I'd also like to know if anyone has tested this. Would be really cool if it'd work.

----------

## piranha2001

 *LAsk wrote:*   

>  *kalis0 wrote:*   hmmm... taking a wild guess here, but maybe this LCD has some connection with the Logitech diNovo media pad LCD (which IIRC exists both in bluetooth and in "classical RF wireless") ? anyone willing to take a look at it? 
> 
> I'd also like to know if anyone has tested this. Would be really cool if it'd work.

 

 :Shocked:  I'm still curious: Is there a possibility of getting the DinNovo Media-Pad's LCD to work with Linux?   :Question: 

----------

## nosenseofhumor1

sure its possible... i dont have one, so i have no idea how, but if you want to take a crack at it; usbsnoopy on a windows box should give you most of the information you need to get started and then some... you might want to start a new thread asking other dinovo users if they have taken a shot at it.

----------

## Guntard

Hi, 

I think I'm gonna buy the Logitch G15 Keyboard, but before I do so I'd like to know two things (I ask here because I can"t seem to find those informations anywhere on the net)  :

Do the G-keys have there proper keycode viewable with xev and configurable with khotkey ?

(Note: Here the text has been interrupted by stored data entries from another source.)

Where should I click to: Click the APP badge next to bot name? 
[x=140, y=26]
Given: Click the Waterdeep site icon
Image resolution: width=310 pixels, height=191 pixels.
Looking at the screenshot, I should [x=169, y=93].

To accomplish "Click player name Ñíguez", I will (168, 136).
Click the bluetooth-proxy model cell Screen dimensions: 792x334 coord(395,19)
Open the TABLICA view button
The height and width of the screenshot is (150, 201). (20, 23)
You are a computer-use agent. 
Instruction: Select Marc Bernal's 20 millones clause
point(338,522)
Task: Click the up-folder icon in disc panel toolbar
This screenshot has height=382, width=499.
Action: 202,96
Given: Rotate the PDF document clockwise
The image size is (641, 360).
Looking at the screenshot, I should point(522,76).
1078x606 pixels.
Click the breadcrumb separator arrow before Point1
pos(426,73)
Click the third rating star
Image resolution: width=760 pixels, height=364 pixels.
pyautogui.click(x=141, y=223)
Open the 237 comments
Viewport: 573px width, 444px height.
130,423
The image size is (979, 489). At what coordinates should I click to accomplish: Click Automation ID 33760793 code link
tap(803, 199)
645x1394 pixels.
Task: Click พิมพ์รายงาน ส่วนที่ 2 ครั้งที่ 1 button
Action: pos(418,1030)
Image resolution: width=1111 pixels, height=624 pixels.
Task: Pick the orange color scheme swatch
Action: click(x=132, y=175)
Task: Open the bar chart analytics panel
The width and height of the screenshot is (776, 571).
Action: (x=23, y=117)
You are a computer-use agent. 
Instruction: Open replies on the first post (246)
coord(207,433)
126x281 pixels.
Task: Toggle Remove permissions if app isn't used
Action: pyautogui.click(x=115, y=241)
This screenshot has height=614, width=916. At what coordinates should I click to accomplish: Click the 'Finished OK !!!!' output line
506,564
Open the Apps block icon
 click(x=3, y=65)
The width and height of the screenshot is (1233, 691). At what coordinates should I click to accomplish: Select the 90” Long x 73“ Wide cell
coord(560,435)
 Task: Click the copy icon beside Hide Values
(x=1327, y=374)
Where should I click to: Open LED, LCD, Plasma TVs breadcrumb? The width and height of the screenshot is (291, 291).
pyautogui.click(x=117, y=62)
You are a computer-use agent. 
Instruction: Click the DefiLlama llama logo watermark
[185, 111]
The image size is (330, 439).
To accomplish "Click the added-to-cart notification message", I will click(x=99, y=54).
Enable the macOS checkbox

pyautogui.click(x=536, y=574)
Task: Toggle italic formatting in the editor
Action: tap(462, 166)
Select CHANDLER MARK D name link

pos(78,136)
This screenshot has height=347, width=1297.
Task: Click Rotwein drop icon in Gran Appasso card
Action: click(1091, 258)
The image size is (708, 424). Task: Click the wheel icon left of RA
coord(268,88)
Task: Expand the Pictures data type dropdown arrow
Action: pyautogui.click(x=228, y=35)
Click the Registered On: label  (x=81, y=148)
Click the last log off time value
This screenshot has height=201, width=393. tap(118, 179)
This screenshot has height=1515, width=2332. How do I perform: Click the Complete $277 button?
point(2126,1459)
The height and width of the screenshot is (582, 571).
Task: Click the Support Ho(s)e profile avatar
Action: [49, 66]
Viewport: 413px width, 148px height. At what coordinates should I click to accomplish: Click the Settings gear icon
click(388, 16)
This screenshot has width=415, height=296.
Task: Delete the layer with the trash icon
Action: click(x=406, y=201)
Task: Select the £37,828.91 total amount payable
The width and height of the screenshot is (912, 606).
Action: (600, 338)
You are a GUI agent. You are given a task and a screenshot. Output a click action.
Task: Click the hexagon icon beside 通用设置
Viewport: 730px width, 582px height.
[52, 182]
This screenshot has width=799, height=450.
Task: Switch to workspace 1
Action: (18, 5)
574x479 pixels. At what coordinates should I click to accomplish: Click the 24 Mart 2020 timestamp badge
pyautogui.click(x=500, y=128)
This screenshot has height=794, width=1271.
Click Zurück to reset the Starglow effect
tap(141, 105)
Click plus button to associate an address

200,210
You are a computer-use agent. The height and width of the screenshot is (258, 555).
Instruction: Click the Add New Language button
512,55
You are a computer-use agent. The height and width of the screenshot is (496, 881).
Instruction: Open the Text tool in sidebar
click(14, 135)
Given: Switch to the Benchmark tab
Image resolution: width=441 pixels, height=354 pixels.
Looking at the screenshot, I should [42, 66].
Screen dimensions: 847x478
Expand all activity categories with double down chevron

On the logitech's webpage they write that there are 3 level of backlight. How does that work ? Can you manage them manually, or is it a captor that make it glow ? Does it work under Gentoo ?

Thanks in advance for the input. And I must sayt that you've done a great work with the LCD screen. It's the main reason why I think I'm going to buy the keyboard.  :Razz: 

Guntard

----------

## nosenseofhumor1

hear that logitech? youre welcome.

yeah the keyboard has a button on it with a little picture of a lightbulb that allows you to change the light intensity. its hardware controlled, so you dont have to worry about it working with linux.

the g keys, however, are not your standard key. these things are pretty tricky, and they dont have real keycodes. i think nomenquis got it figured out though; take a look at his last post.

----------

## Clapper

Hi,

I've followed your thread on the Gentoo forum (I'm running Gentoo).

I have followed all your instructions, and tried compiling the uinput

in my kernel both as a module and build in directly, but am having

trouble regardless.

I can start the g15lcd program "straight", and don't get any errors:

---------------------

workstation g15lcd-1.2-pre0 # ./g15lcd -d /dev/misc/uinput

You didnt specify a fifo filename, I'm this disabling writing text to

the lcd

This is a change in behaviour from previous version, I will _NOT_ read

data from stdin anymore

Starting g15lcd with the following settings:

         fifo:          ""

         uinput device: "/dev/misc/uinput"

Found keyboard, trying to open it ...

Done opening the keyboard

Key Handling init

---------------------

so I'm assuming my kernel is ok.

I've then tried to get text displayed with this:

mknod pipe p

nohup ./g15lcd -d /dev/misc/uinput pipe  &

echo "TM \"The answer is 42\" \" and the question is ???\""  > pipe

The gl15lcd is running in the background, but my echo commands don't show

anything on the screen.  Just the Logitech logo.

Notice my device lives in /dev/misc/uinput - a little different than

other people, but I don't think this is causing the problem.

I'm using kernel linux-2.6.16-ck9

What could I be missing?

----------

## Clapper

 *Clapper wrote:*   

> 
> 
> I've then tried to get text displayed with this:
> 
> mknod pipe p
> ...

 

One other little piece to the puzzle.  The nohup.out file

generated when I run the:

nohup ./g15lcd -d /dev/misc/uinput pipe  &

echo "TM \"The answer is 42\" \" and the question is ???\""  > pipe

is as follows.  I don't know what a return value of -28 might 

signify...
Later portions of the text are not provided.